In either situation, you can now pass the resulting Colander schema to anything that needs it. For instance, this works well with Deform and you can read more about this later in this documentation: Examples: using ColanderAlchemy with Deform.

How it works

ColanderAlchemy auto-generates Colander schemas following these rules:

  1. The type of the schema is colander.MappingSchema,

  2. The schema has a colander.SchemaNode for each sqlalchemy.Column in the mapped object:

    • The type of colander.SchemaNode is based on the type of sqlalchemy.Column
    • The colander.SchemaNode has a validator if the sqlalchemy.Column is an instance of either sqlalchemy.types.Enum or sqlalchemy.types.String. Enum is checked with colander.OneOf and String is checked with colander.Length
    • Customization stored in the __colanderalchemy_config__ attribute of the SQLAlchemy type are applied.
    • colander.SchemaNode has missing=colander.required except for the when default is set, nullable=True, there’s a server_default, or the field is an auto incrementing integer used as part of a primary key. Essentially it’s required unless SQLAlchemy can derive a value for you automatically if it’s missing.
    • colander.SchemaNode has default=colander.null unless there is a column default which is a static scalar value. Callable function defaults and server defaults are ignored for the purposes of generating a colander schema default value.
    • Customisations to the resulting colander.SchemaNode are applied, if defined as part of the info structure on the sqlalchemy.Column.
  3. The schema has a colander.SchemaNode for each relationship (sqlalchemy.orm.relationship or those from sqlalchemy.orm.backref) in the mapped object:

    • The colander.SchemaNode has missing=None

    • The type of colander.SchemaNode is:
      • A colander.Mapping for ManyToOne and OneToOne relationships
      • A colander.Sequence of colander.Mapping for ManyToMany and OneToMany relationships
      • Customisations to the resulting colander.SchemaNode are applied, if defined as part of the info structure on the sqlalchemy.orm.relationship.

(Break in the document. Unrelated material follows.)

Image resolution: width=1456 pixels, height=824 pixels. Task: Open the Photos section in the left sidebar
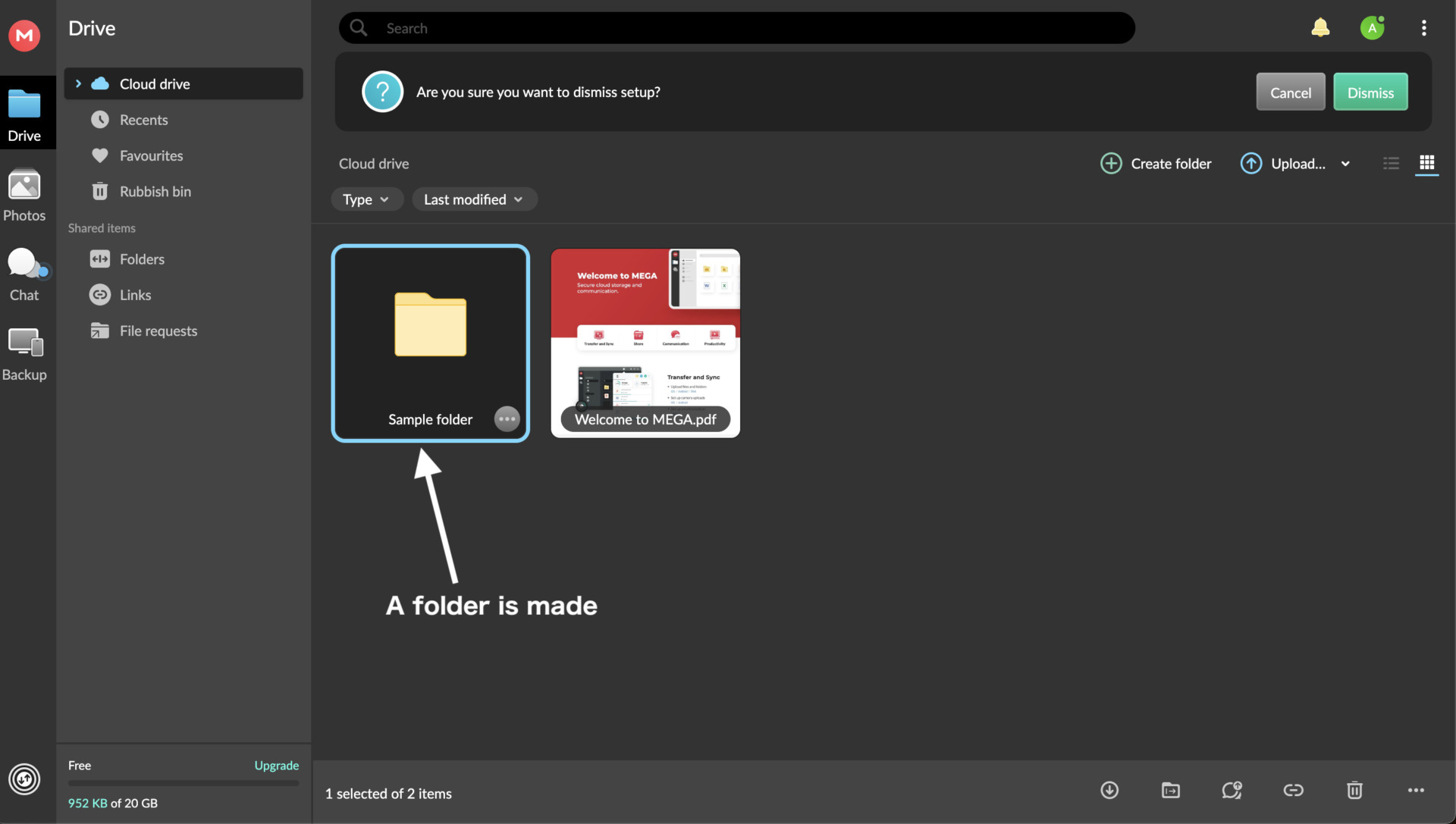pos(24,196)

    For both kind of relationships, the colander.Mapping is built recursively by applying this same set of rules to the mapped class referenced by the relationship.

  4. Customisations to the resulting Colander schema are applied using configuration stored in the __colanderalchemy_config__ attribute on the class definition.

Read the section Customization to see how change these rules and how to customize the Colander schema returned by ColanderAlchemy.